**TASK GOAL**
Copy out the lines of the records below, and only those lines, from the one with "Task: Click the Android" through the one with "Expand the Training Experience dropdown", exactly as they appear.

____________

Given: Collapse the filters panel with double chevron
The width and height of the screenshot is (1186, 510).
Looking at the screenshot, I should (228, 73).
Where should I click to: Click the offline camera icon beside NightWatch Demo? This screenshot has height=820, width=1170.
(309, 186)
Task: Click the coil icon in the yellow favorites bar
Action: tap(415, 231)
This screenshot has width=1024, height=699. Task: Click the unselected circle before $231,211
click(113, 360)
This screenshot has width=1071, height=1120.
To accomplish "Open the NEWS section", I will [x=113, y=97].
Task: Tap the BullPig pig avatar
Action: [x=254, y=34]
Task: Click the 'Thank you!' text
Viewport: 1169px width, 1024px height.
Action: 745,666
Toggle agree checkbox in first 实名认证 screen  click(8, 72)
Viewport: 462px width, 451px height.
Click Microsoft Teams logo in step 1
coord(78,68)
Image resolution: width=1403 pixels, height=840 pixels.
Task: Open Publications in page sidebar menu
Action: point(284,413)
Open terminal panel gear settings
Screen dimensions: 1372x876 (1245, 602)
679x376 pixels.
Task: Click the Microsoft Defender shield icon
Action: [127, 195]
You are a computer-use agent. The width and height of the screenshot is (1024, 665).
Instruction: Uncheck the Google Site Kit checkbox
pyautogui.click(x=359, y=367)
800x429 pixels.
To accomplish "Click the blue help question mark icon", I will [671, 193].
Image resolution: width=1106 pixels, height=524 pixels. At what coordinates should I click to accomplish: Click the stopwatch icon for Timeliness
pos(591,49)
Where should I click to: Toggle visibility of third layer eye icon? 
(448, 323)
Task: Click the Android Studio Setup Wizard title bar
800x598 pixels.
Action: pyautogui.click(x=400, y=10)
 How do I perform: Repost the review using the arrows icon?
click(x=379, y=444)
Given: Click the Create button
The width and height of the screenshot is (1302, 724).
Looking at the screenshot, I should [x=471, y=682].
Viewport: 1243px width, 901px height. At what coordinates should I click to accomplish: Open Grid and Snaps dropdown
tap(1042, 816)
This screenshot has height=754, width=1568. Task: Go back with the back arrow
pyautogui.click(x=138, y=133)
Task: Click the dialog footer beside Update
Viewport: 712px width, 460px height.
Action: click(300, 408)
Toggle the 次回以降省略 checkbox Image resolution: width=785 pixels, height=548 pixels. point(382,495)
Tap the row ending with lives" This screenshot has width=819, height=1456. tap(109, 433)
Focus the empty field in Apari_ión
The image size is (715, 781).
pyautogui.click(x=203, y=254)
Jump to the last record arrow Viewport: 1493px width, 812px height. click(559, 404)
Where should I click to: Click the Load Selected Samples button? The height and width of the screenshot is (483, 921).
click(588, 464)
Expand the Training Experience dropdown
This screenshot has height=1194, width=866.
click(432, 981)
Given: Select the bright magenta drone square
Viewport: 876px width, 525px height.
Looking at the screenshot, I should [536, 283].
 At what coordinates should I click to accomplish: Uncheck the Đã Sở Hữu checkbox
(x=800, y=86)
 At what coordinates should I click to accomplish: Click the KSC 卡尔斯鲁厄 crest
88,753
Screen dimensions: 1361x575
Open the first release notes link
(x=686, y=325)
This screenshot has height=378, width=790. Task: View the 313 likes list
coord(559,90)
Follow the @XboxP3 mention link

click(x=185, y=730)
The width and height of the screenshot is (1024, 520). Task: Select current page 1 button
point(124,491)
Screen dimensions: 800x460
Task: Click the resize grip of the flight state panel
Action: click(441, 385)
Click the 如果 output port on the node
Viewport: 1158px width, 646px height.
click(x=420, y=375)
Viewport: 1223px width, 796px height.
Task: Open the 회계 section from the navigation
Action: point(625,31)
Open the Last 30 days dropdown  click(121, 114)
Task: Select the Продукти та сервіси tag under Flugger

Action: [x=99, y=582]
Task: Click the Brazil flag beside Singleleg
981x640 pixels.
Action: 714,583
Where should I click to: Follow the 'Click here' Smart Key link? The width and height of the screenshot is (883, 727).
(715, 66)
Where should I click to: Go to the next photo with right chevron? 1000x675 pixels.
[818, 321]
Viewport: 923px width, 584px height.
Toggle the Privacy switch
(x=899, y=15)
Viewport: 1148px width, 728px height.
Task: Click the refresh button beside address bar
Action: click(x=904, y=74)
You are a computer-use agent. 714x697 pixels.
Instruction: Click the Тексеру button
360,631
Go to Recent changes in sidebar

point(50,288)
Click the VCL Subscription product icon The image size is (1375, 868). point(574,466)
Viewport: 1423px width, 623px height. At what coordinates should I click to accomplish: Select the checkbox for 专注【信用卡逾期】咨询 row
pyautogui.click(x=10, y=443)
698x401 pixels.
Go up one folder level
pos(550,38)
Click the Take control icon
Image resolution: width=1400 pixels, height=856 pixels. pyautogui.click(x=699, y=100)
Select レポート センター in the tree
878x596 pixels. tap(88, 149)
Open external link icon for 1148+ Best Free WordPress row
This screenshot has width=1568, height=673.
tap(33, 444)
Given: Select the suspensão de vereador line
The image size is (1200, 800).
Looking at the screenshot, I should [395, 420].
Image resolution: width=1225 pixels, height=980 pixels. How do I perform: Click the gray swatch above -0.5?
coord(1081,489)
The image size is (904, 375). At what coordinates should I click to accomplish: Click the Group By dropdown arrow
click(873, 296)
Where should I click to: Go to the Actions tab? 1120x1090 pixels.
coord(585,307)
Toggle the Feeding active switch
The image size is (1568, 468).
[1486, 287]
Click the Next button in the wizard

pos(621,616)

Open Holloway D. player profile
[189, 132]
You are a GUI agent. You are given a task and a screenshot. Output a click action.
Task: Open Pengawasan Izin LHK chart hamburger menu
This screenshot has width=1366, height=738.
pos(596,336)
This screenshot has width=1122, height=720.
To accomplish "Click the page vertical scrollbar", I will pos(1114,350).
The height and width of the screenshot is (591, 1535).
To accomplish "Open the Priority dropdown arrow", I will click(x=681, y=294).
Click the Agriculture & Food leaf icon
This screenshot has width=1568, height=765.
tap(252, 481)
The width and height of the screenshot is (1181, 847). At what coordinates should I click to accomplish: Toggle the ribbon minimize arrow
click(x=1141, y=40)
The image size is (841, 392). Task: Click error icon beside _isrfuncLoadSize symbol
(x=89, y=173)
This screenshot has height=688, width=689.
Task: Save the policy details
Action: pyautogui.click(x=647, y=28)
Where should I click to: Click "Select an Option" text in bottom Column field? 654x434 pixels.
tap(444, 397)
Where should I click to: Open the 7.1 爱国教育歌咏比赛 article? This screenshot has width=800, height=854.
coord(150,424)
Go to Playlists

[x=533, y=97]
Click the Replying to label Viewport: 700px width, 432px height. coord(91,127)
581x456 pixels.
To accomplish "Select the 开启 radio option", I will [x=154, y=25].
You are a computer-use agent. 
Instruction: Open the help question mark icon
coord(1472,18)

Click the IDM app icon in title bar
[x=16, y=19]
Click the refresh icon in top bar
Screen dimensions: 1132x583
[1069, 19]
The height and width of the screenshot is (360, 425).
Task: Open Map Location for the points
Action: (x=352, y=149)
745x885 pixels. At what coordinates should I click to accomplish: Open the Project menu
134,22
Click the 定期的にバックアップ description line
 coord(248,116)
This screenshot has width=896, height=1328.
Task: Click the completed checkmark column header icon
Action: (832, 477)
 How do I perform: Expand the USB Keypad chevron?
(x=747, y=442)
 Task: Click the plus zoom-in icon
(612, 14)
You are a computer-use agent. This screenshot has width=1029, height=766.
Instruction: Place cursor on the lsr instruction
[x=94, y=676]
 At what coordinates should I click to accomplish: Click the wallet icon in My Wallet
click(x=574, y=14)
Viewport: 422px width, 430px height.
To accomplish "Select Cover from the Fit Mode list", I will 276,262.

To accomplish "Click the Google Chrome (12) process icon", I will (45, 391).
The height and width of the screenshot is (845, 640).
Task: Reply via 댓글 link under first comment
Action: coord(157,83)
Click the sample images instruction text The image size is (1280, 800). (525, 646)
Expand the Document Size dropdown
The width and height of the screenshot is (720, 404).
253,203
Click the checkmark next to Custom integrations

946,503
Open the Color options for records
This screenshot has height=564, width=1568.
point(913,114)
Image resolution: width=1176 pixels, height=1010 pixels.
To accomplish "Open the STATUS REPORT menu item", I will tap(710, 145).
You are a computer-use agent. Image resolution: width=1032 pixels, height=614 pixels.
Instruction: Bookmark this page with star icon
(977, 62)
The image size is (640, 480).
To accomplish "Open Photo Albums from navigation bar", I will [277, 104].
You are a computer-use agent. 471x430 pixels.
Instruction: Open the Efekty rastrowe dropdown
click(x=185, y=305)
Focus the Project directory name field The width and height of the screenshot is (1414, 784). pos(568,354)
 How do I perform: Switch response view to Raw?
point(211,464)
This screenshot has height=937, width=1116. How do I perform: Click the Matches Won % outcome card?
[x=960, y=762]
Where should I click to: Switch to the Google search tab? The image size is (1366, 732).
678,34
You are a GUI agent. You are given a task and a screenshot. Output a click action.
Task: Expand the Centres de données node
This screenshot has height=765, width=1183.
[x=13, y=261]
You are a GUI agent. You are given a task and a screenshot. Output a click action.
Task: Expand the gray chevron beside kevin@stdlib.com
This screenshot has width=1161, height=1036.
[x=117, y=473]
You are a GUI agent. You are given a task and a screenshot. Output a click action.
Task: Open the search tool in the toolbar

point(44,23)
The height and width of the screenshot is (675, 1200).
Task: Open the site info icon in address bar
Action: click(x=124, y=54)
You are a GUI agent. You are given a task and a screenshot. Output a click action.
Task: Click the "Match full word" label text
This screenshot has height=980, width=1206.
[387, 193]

____________

**ANSWER SPACE**
Task: Click the Android Studio Setup Wizard title bar
800x598 pixels.
Action: pyautogui.click(x=400, y=10)
 How do I perform: Repost the review using the arrows icon?
click(x=379, y=444)
Given: Click the Create button
The width and height of the screenshot is (1302, 724).
Looking at the screenshot, I should [x=471, y=682].
Viewport: 1243px width, 901px height. At what coordinates should I click to accomplish: Open Grid and Snaps dropdown
tap(1042, 816)
This screenshot has height=754, width=1568. Task: Go back with the back arrow
pyautogui.click(x=138, y=133)
Task: Click the dialog footer beside Update
Viewport: 712px width, 460px height.
Action: click(300, 408)
Toggle the 次回以降省略 checkbox Image resolution: width=785 pixels, height=548 pixels. point(382,495)
Tap the row ending with lives" This screenshot has width=819, height=1456. tap(109, 433)
Focus the empty field in Apari_ión
The image size is (715, 781).
pyautogui.click(x=203, y=254)
Jump to the last record arrow Viewport: 1493px width, 812px height. click(559, 404)
Where should I click to: Click the Load Selected Samples button? The height and width of the screenshot is (483, 921).
click(588, 464)
Expand the Training Experience dropdown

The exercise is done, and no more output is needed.